ACRN Kernel Parameters

Generic kernel parameters

A number of kernel parameters control the behavior of ACRN-based systems. Some are applicable to the Service OS (SOS) kernel, others to the User OS (UOS) kernel, and some are applicable to both.

This section focuses on generic parameters from the Linux kernel which are relevant for configuring or debugging ACRN-based systems.

Parameter Used in SOS or UOS Description Usage example
module_blacklist SOS A comma-separated list of modules that should not be loaded. Useful to debug or work around issues related to specific modules.
module_blacklist=dwc3_pci
no_timer_check SOS,UOS Disables the code which tests for broken timer IRQ sources.
no_timer_check
console SOS,UOS

Output console device and options.

tty<n>
Use the virtual console device <n>.
ttyS<n>[,options]

Use the specified serial port and options. Default options are 9600n8 meaning 9600 baud, no parity, 8 bits. Options are of the form bbbbpnf, where:

bbbb is baud rate, for example 9600;
p is parity, one of n, o, or e (for none, odd, or even),
n is number of bits (typically 8),
f is flow control (r for RTS, or left blank)
hvc<n>
Use the hypervisor console device <n>. (This is for both Xen and PowerPC hypervisors.)
console=tty0
console=ttyS0
console=hvc0
loglevel SOS

All Kernel messages with a loglevel less than the console loglevel will be printed to the console. The loglevel can also be changed with klogd or other programs. The loglevels are defined as follows:

loglevel value Definition
0 (KERN_EMERG) system is unusable
1 (KERN_ALERT) action must be taken immediately
2 (KERN_CRIT) critical conditions
3 (KERN_ERR) error conditions
4 (KERN_WARNING) warning conditions
5 (KERN_NOTICE) normal but significant condition
6 (KERN_INFO) informational
7 (KERN_DEBUG) debug-level messages
loglevel=7
ignore_loglevel UOS Ignoring loglevel setting will print all kernel messages to the console. Useful for debugging. We also add it as printk module parameter, so users could change it dynamically, usually by changing /sys/module/printk/parameters/ignore_loglevel.

RECORDED INFORMATION:
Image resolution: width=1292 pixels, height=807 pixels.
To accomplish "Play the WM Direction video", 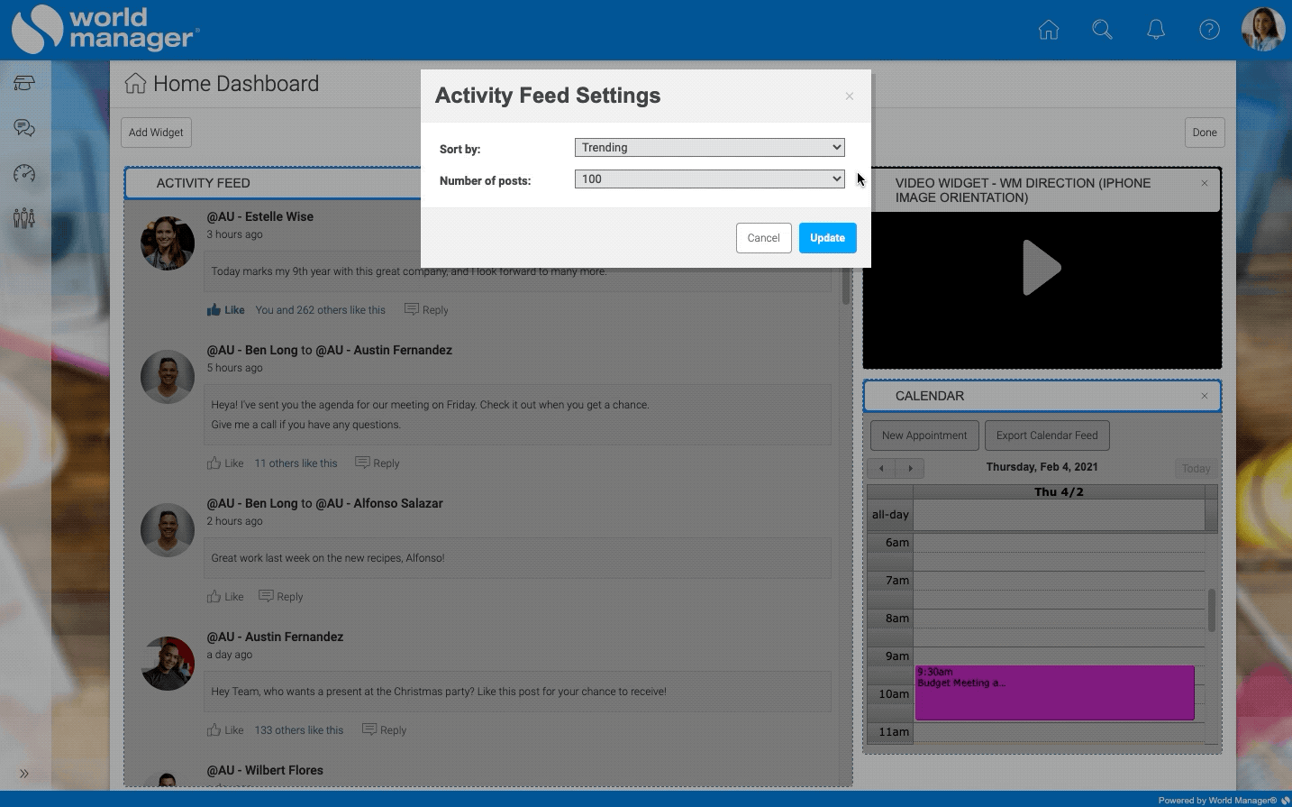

PROBLEMS TO SOLVE:
(1) Reproduce the part of the ACRN kernel parameters page that opens with the words containing "A number of" and closes with "timer IRQ sources.".
(2) Condense the paragraph of the ACRN kernel parameters page that begins "A number of kernel parameters control" into a single shorter sentence that keeps its main facts.
The data has no role in this and can be left aside.

PROBLEM SOLUTIONS:
(1)
A number of kernel parameters control the behavior of ACRN-based systems. Some are applicable to the Service OS (SOS) kernel, others to the User OS (UOS) kernel, and some are applicable to both.

This section focuses on generic parameters from the Linux kernel which are relevant for configuring or debugging ACRN-based systems.

Parameter Used in SOS or UOS Description Usage example
module_blacklist SOS A comma-separated list of modules that should not be loaded. Useful to debug or work around issues related to specific modules.
module_blacklist=dwc3_pci
no_timer_check SOS,UOS Disables the code which tests for broken timer IRQ sources.

(2) Several kernel parameters govern ACRN-based systems: some apply to the Service OS (SOS) kernel, some to the User OS (UOS) kernel, and some to both.